Print, exactly as written, every line from the first line of the records below through the line containing "[Toko Laptop Bekas di Surabaya] (539, 2208)", and nothing further.

Segment Open

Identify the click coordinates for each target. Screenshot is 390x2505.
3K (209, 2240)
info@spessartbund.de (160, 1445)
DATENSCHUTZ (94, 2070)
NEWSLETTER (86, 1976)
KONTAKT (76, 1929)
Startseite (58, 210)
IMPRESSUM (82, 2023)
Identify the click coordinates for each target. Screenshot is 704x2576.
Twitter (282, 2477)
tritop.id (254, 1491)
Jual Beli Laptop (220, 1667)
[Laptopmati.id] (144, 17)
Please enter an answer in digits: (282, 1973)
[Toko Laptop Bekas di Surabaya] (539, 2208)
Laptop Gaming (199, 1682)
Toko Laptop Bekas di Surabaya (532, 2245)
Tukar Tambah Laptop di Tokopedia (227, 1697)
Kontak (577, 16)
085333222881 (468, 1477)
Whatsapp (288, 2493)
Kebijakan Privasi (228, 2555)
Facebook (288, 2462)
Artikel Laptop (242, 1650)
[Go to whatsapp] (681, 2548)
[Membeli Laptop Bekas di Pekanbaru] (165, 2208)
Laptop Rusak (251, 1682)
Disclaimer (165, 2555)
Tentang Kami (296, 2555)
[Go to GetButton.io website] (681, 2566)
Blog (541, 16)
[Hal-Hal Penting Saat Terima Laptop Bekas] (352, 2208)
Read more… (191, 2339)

Segment Closed

WRITTEN RESPONSE
Identify the click coordinates for each target. Screenshot is 390x2505.
3K (209, 2240)
info@spessartbund.de (160, 1445)
DATENSCHUTZ (94, 2070)
NEWSLETTER (86, 1976)
KONTAKT (76, 1929)
Startseite (58, 210)
IMPRESSUM (82, 2023)
Identify the click coordinates for each target. Screenshot is 704x2576.
Twitter (282, 2477)
tritop.id (254, 1491)
Jual Beli Laptop (220, 1667)
[Laptopmati.id] (144, 17)
Please enter an answer in digits: (282, 1973)
[Toko Laptop Bekas di Surabaya] (539, 2208)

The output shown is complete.